1990-2005 : réforme ou méforme de l'école ?

Collège unique, lycée, université : depuis des années, grandes réformes ou petites mesurettes s'accumulent pour améliorer ce qui est devenu l'école de masse... Si leur objectif reste la démocratisation du système, pourquoi les politiques scolaires, de gauche comme de droite, s'avèrent-elles aussi peu lisibles et peu efficaces ?

Dans la sphère éducative, le terme de « réforme » recouvre deux modes d'intervention politique très différents : d'une part, des réformes institutionnelles importantes (lois ou décisions à large portée), d'autre part, un flux continu de modifications pédagogiques et administratives plus modestes (arrêtés, circulaires et notes de service) qui sont rendues quasi obligatoires par la gestion d'une organisation affectant 15 millions d'élèves et plus d'un million de personnels. Ces deux modes de transformations ne s'inscrivent pas dans la même temporalité : tandis que la relative rareté des grandes lois de réforme et les lenteurs d'exécution peuvent créer un sentiment d'immobilité, la réalité du court terme est faite d'une suite permanente d'ajustements et de petites transformations. C'est ce que l'opinion (publique et enseignante) traduit par le double discours apparemment paradoxal de « l'impossible réforme » et de « la lassitude des réformes incessantes ».

Mais d'autres contraintes contribuent aussi à opacifier la notion de réforme. Ainsi, dans le contexte de la démocratie, les alternances droite/gauche révèlent des proximités parfois surprenantes parce que la continuité de l'Etat n'autorise pas des bouleversements de fond en comble. On constate la force de tendances héritées d'un passé lointain, ce que pour leur part les économistes appellent la « dépendance du sentier » (path dependence), indiquant par là que tout vrai changement d'orientation relève d'un choix finalement contraint, dépendant d'un sentier antérieurement balisé. Cette dépendance n'est en outre pas uniquement celle du passé : des recherches internationales ont montré que, dans des pays à caractéristiques proches de celles de la France, les décisions prises ont souvent procédé d'influences ou de circulation d'idées internationales 1.

Temporalités décalées des différents types de réformes, dépendance du sentier et influences internationales expliquent ainsi en grande partie le manque de lisibilité et parfois la confusion des réformes appliquées à l'Education nationale.

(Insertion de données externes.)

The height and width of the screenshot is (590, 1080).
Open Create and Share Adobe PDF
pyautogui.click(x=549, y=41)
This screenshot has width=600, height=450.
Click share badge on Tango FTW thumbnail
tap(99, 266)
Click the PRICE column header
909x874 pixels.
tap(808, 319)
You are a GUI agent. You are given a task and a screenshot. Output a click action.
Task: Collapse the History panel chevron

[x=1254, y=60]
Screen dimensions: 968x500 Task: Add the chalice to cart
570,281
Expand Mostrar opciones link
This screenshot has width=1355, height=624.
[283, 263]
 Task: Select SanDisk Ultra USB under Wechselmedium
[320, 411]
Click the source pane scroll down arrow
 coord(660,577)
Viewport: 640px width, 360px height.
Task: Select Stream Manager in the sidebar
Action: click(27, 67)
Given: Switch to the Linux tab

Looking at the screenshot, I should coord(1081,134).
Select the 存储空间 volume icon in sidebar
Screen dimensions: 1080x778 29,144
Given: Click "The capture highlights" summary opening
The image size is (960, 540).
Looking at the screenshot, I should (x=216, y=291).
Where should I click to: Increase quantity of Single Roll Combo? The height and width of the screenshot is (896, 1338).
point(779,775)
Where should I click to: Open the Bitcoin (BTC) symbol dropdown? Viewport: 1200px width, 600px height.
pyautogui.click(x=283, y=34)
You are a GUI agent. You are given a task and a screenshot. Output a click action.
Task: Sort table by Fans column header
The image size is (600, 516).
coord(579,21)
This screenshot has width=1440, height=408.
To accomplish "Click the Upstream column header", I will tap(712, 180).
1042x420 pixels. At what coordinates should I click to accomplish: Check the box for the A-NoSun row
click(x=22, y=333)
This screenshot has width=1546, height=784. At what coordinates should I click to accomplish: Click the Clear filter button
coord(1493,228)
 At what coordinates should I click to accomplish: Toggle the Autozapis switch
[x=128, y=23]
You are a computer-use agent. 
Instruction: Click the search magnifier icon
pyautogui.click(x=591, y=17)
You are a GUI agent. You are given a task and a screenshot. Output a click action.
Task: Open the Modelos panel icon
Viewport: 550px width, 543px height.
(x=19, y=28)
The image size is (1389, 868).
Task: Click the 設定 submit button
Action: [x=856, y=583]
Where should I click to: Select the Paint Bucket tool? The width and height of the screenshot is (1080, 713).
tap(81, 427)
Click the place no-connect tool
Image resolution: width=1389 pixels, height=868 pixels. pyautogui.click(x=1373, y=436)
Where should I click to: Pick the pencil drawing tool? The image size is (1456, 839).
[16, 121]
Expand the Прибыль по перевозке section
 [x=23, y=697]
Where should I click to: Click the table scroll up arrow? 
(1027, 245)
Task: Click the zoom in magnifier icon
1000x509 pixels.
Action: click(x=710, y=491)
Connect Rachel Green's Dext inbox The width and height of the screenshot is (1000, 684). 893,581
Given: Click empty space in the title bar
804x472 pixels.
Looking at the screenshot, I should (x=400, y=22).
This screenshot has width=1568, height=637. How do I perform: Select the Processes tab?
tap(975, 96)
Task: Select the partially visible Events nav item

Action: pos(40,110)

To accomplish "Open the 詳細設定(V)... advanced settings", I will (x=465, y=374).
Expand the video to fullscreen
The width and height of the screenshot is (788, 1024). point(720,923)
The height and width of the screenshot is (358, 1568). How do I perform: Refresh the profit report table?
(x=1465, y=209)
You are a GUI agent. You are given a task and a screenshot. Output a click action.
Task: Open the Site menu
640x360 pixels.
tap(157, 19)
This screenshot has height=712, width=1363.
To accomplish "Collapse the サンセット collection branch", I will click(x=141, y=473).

Gérer ou démocratiser la massification ?

Depuis la création du collège unique en 1975, c'est surtout au niveau du second degré que se circonscrivent les enjeux principaux du système éducatif. A la massification du premier cycle entérinée par le collège unique est en effet venue s'ajouter une seconde décision qui a achevé de transformer en profondeur le sens des institutions scolaires du second degré : l'ouverture du second cycle secondaire, dont la fréquentation a été rendue accessible à un plus grand nombre d'élèves en référence à un objectif, énoncé en 1984, de 80 % d'une classe d'âge au niveau du baccalauréat. A l'orée des années 1990, c'est près de 25 % d'élèves en plus qui se retrouvent dans les lycées généraux et technologiques par rapport à l'année scolaire 1985-1986, ce qu'on peut appeler la « seconde explosion scolaire 2 ».